WARMINSTER REMEMBERS

WARMINSTER REMEMBERS

Remembrance Sunday is a day for the nation to remember and honour those who made the ultimate sacrifice to secure and protect our freedom. This year it took on an added significance as it marked the centenary of the Armistice that ended the First World War. Here at Warminster School, we usually commemorate the day with a whole school service on 11th November, but this year, for the first time, we joined forces with The Parish Church of Warminster St Denys and held a joint commemoration.

There was a strong feeling of warmth and camaraderie as the churchgoers, school pupils, parents and teachers gathered for this Service of Remembrance as a community. The Head Boy, Sam Broughton and Head Girl, Lucie Brinker jointly laid a wreath. Lucie is one of our German pupils and her involvement underlined the theme of reconciliation which was also in evidence at the Cenotaph in London when the President of Germany laid a wreath.

The Headmaster, Mark Mortimer, read The Act of Remembrance and the list of the thirty-nine former pupils and staff who gave their lives in the First World War. A considerable amount of work has gone into making sure that the list is accurate and that none of the fallen have been omitted.

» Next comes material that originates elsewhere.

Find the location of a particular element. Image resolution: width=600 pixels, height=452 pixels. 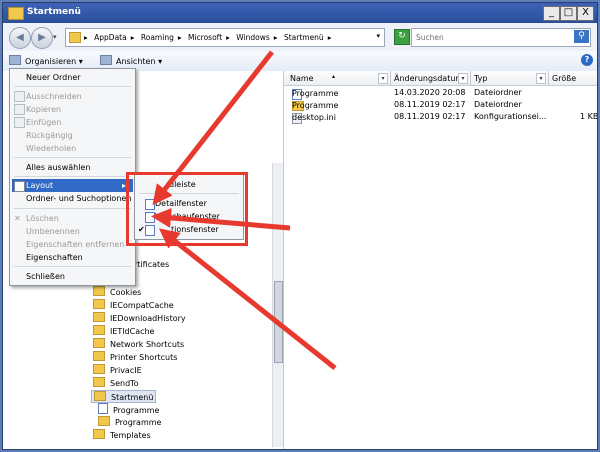

cut-icon is located at coordinates (20, 96).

Major General Andrew Kennett, a Governor at the School, delivered the sermon and spoke with clarity and emotion. He made reference to the work of the soldier-poets Wilfred Owen and Siegfried Sassoon and their writings. Sassoon, who lived in Heytesbury, wrote poetry that both described the horrors of the trenches and satirised the patriotic pretensions of those who, in Sassoon's view, were responsible for a jingoism-fuelled war.

Gillian Walmsley had organised – in conjunction with the Woodland Trust and Wiltshire County Council as their tribute to the centenary – the delivery of thirty-nine trees for the School to plant in memory of the thirty-nine fallen. After the Service, General Kennett and the Headmaster planted the first of the trees on School House Lawn.

Simon Rossiter, Head of Design Technology, had produced a beautiful plaque for the first of the thirty nine, Second Lieutenant Philip Lister, who was at the School from 1912 to 1914. He died on 9th April 2017, the opening day of the Battle of Arras,  and is buried at Bucquoy Road Cemetery, Ficheux. He was the youngest Old Verlucian to die, aged just 17. The fact that he was younger than a number of our pupils was not lost on the congregation and the mood was suitably quiet and reflective.

The remaining thirty-eight trees will be planted around the school in a Memorial Trail over the coming weeks.